* 本文

インハウスエディターに向いているのはどんな人?

大島悠氏(以下、大島):次のテーマに移ってお話の続きを伺いたいと思います。

おもしろいと思っているのが、2人とも出版社で編集をやっていたわけではなくて、それぞれぜんぜん違うご経歴をお持ちです。

今、編集やライティングをやっている方も、それ以外の方もいると思うんですけど、3人で「どういう人がインハウスエディターに向いているのか?」を考えたいと思います。

津田氏(以下、津田):私は新卒でコンサルティングファームに入って、業務改善などのコンサルティングを丸6年やっていました。

大島:編集とぜんぜん違いますよね(笑)。

津田:ぜんぜん違くて(笑)……ここにいることを本当にすいませんと思うんですけど。(社会人)7年目の時にクラシコムに転職したんですけど、そのときも別に編集職として入っていなくて、「お客様係」という問い合わせや受注対応がメインの業務で、チームの名前は「コミュニケーショングループ」と呼ばれていました。

* 提供データ
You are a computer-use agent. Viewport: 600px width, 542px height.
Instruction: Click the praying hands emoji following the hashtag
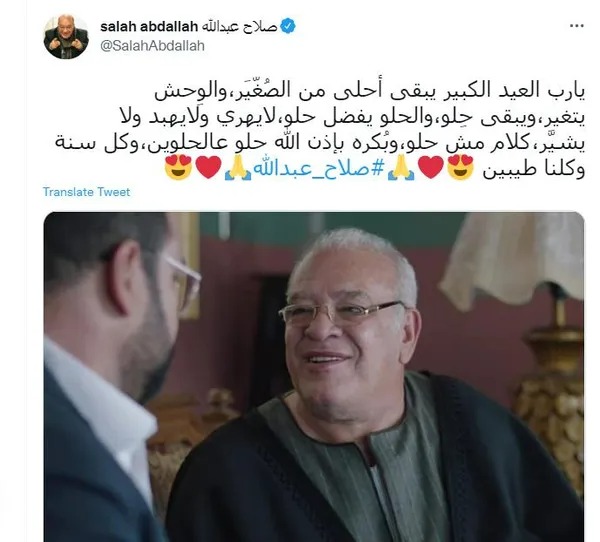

* 課題一覧
a) 本文のうち、「今、編集やライティングをやっ」を含む語句で始まり「大島:編集とぜんぜん違いますよね(笑)。」で終わる部分を、一字一句違えずに書き写してください。
b) 本文によれば、津田氏がクラシコムに転職した当初に担当していたのはどのような業務ですか。
なお、データは本件には一切関係しません。

* 解答
a)
今、編集やライティングをやっている方も、それ以外の方もいると思うんですけど、3人で「どういう人がインハウスエディターに向いているのか?」を考えたいと思います。

津田氏(以下、津田):私は新卒でコンサルティングファームに入って、業務改善などのコンサルティングを丸6年やっていました。

大島:編集とぜんぜん違いますよね(笑)。

b) 問い合わせや受注対応がメインの「お客様係」の業務です。